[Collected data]
----
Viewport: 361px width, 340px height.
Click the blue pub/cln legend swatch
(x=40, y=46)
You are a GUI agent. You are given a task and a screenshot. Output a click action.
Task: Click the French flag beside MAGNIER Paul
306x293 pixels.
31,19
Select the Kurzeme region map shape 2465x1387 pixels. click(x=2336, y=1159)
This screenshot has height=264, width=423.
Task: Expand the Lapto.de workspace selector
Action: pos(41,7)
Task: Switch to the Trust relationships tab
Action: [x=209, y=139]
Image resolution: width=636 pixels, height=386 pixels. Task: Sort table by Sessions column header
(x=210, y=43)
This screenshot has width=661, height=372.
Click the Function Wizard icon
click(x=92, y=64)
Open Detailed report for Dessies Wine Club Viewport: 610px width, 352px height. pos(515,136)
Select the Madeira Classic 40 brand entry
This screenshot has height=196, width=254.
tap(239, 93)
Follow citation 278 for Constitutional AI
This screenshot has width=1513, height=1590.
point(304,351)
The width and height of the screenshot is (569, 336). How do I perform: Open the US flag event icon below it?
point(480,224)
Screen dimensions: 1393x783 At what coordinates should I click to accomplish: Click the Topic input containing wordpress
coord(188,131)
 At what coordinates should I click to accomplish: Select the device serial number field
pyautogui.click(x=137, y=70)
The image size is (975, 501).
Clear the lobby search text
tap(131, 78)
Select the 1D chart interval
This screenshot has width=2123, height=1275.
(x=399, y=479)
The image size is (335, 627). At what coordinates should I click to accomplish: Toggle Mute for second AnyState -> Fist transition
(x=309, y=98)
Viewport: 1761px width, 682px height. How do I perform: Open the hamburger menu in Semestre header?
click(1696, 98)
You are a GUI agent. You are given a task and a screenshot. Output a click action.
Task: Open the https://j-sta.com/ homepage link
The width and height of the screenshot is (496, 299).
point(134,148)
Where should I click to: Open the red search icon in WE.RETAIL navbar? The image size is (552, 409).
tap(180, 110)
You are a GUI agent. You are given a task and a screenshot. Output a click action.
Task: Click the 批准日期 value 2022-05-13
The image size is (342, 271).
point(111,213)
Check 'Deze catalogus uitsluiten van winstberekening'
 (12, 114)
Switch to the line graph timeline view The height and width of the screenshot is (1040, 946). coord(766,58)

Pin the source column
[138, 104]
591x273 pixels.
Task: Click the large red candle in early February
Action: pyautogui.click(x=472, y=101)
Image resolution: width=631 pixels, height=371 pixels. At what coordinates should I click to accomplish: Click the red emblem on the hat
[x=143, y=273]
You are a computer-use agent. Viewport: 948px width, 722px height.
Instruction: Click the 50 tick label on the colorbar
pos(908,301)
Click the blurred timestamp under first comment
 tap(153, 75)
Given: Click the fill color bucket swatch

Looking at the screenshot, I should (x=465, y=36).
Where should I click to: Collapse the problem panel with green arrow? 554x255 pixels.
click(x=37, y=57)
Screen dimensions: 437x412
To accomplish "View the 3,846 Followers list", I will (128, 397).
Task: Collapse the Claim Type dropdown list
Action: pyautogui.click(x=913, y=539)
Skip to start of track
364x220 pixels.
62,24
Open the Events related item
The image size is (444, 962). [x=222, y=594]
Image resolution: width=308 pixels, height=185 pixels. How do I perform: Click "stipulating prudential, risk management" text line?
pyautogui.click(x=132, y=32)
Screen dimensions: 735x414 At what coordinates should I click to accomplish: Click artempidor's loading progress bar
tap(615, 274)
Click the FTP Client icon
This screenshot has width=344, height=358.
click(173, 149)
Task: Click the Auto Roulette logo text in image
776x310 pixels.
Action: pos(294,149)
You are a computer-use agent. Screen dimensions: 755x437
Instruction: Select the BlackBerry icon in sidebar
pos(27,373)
----
*Given task*
Lay out every line of the items above as a Markdown table with a Row column for the row number and a Line column for the line itself. Leave out any blank lines.

*Answer to this exercise*
| Row | Line |
|---|---|
| 1 | Viewport: 361px width, 340px height. |
| 2 | Click the blue pub/cln legend swatch |
| 3 | (x=40, y=46) |
| 4 | You are a GUI agent. You are given a task and a screenshot. Output a click action. |
| 5 | Task: Click the French flag beside MAGNIER Paul |
| 6 | 306x293 pixels. |
| 7 | 31,19 |
| 8 | Select the Kurzeme region map shape 2465x1387 pixels. click(x=2336, y=1159) |
| 9 | This screenshot has height=264, width=423. |
| 10 | Task: Expand the Lapto.de workspace selector |
| 11 | Action: pos(41,7) |
| 12 | Task: Switch to the Trust relationships tab |
| 13 | Action: [x=209, y=139] |
| 14 | Image resolution: width=636 pixels, height=386 pixels. Task: Sort table by Sessions column header |
| 15 | (x=210, y=43) |
| 16 | This screenshot has width=661, height=372. |
| 17 | Click the Function Wizard icon |
| 18 | click(x=92, y=64) |
| 19 | Open Detailed report for Dessies Wine Club Viewport: 610px width, 352px height. pos(515,136) |
| 20 | Select the Madeira Classic 40 brand entry |
| 21 | This screenshot has height=196, width=254. |
| 22 | tap(239, 93) |
| 23 | Follow citation 278 for Constitutional AI |
| 24 | This screenshot has width=1513, height=1590. |
| 25 | point(304,351) |
| 26 | The width and height of the screenshot is (569, 336). How do I perform: Open the US flag event icon below it? |
| 27 | point(480,224) |
| 28 | Screen dimensions: 1393x783 At what coordinates should I click to accomplish: Click the Topic input containing wordpress |
| 29 | coord(188,131) |
| 30 |  At what coordinates should I click to accomplish: Select the device serial number field |
| 31 | pyautogui.click(x=137, y=70) |
| 32 | The image size is (975, 501). |
| 33 | Clear the lobby search text |
| 34 | tap(131, 78) |
| 35 | Select the 1D chart interval |
| 36 | This screenshot has width=2123, height=1275. |
| 37 | (x=399, y=479) |
| 38 | The image size is (335, 627). At what coordinates should I click to accomplish: Toggle Mute for second AnyState -> Fist transition |
| 39 | (x=309, y=98) |
| 40 | Viewport: 1761px width, 682px height. How do I perform: Open the hamburger menu in Semestre header? |
| 41 | click(1696, 98) |
| 42 | You are a GUI agent. You are given a task and a screenshot. Output a click action. |
| 43 | Task: Open the https://j-sta.com/ homepage link |
| 44 | The width and height of the screenshot is (496, 299). |
| 45 | point(134,148) |
| 46 | Where should I click to: Open the red search icon in WE.RETAIL navbar? The image size is (552, 409). |
| 47 | tap(180, 110) |
| 48 | You are a GUI agent. You are given a task and a screenshot. Output a click action. |
| 49 | Task: Click the 批准日期 value 2022-05-13 |
| 50 | The image size is (342, 271). |
| 51 | point(111,213) |
| 52 | Check 'Deze catalogus uitsluiten van winstberekening' |
| 53 |  (12, 114) |
| 54 | Switch to the line graph timeline view The height and width of the screenshot is (1040, 946). coord(766,58) |
| 55 | Pin the source column |
| 56 | [138, 104] |
| 57 | 591x273 pixels. |
| 58 | Task: Click the large red candle in early February |
| 59 | Action: pyautogui.click(x=472, y=101) |
| 60 | Image resolution: width=631 pixels, height=371 pixels. At what coordinates should I click to accomplish: Click the red emblem on the hat |
| 61 | [x=143, y=273] |
| 62 | You are a computer-use agent. Viewport: 948px width, 722px height. |
| 63 | Instruction: Click the 50 tick label on the colorbar |
| 64 | pos(908,301) |
| 65 | Click the blurred timestamp under first comment |
| 66 |  tap(153, 75) |
| 67 | Given: Click the fill color bucket swatch |
| 68 | Looking at the screenshot, I should (x=465, y=36). |
| 69 | Where should I click to: Collapse the problem panel with green arrow? 554x255 pixels. |
| 70 | click(x=37, y=57) |
| 71 | Screen dimensions: 437x412 |
| 72 | To accomplish "View the 3,846 Followers list", I will (128, 397). |
| 73 | Task: Collapse the Claim Type dropdown list |
| 74 | Action: pyautogui.click(x=913, y=539) |
| 75 | Skip to start of track |
| 76 | 364x220 pixels. |
| 77 | 62,24 |
| 78 | Open the Events related item |
| 79 | The image size is (444, 962). [x=222, y=594] |
| 80 | Image resolution: width=308 pixels, height=185 pixels. How do I perform: Click "stipulating prudential, risk management" text line? |
| 81 | pyautogui.click(x=132, y=32) |
| 82 | Screen dimensions: 735x414 At what coordinates should I click to accomplish: Click artempidor's loading progress bar |
| 83 | tap(615, 274) |
| 84 | Click the FTP Client icon |
| 85 | This screenshot has width=344, height=358. |
| 86 | click(173, 149) |
| 87 | Task: Click the Auto Roulette logo text in image |
| 88 | 776x310 pixels. |
| 89 | Action: pos(294,149) |
| 90 | You are a computer-use agent. Screen dimensions: 755x437 |
| 91 | Instruction: Select the BlackBerry icon in sidebar |
| 92 | pos(27,373) |